▶ _Your goal_
Narrow the data below down to the lines containing "agent".

Recorded information Start Marker

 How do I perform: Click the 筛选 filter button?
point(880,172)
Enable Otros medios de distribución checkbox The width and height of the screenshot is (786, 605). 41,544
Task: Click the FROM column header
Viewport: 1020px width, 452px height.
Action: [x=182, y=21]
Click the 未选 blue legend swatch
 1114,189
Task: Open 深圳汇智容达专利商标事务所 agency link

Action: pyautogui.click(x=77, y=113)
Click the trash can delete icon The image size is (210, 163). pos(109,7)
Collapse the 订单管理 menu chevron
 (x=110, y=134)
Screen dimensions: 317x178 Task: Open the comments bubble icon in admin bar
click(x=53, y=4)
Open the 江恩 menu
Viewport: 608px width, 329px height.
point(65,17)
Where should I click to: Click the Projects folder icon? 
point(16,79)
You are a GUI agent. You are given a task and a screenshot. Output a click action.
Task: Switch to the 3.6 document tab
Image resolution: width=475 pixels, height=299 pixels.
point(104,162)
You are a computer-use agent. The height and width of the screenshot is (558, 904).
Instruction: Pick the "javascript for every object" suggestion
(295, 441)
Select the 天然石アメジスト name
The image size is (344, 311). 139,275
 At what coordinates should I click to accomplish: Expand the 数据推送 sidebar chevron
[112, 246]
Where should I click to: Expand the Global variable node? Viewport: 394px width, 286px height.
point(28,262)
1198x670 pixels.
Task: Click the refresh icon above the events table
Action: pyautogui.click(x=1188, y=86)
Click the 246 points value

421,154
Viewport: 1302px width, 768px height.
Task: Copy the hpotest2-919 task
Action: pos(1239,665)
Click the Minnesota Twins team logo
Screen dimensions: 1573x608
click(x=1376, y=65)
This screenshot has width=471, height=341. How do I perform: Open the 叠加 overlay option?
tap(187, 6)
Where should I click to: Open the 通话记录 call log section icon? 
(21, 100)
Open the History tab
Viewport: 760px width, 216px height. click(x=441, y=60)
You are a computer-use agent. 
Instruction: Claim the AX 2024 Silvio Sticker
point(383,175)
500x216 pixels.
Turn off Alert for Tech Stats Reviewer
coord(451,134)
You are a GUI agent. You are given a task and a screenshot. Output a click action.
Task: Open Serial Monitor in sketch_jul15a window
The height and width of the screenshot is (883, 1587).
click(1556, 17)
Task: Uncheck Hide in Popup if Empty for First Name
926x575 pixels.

Recorded information End Marker

▶ _Task result_
You are a GUI agent. You are given a task and a screenshot. Output a click action.
You are a computer-use agent. The height and width of the screenshot is (558, 904).
You are a computer-use agent. 
You are a GUI agent. You are given a task and a screenshot. Output a click action.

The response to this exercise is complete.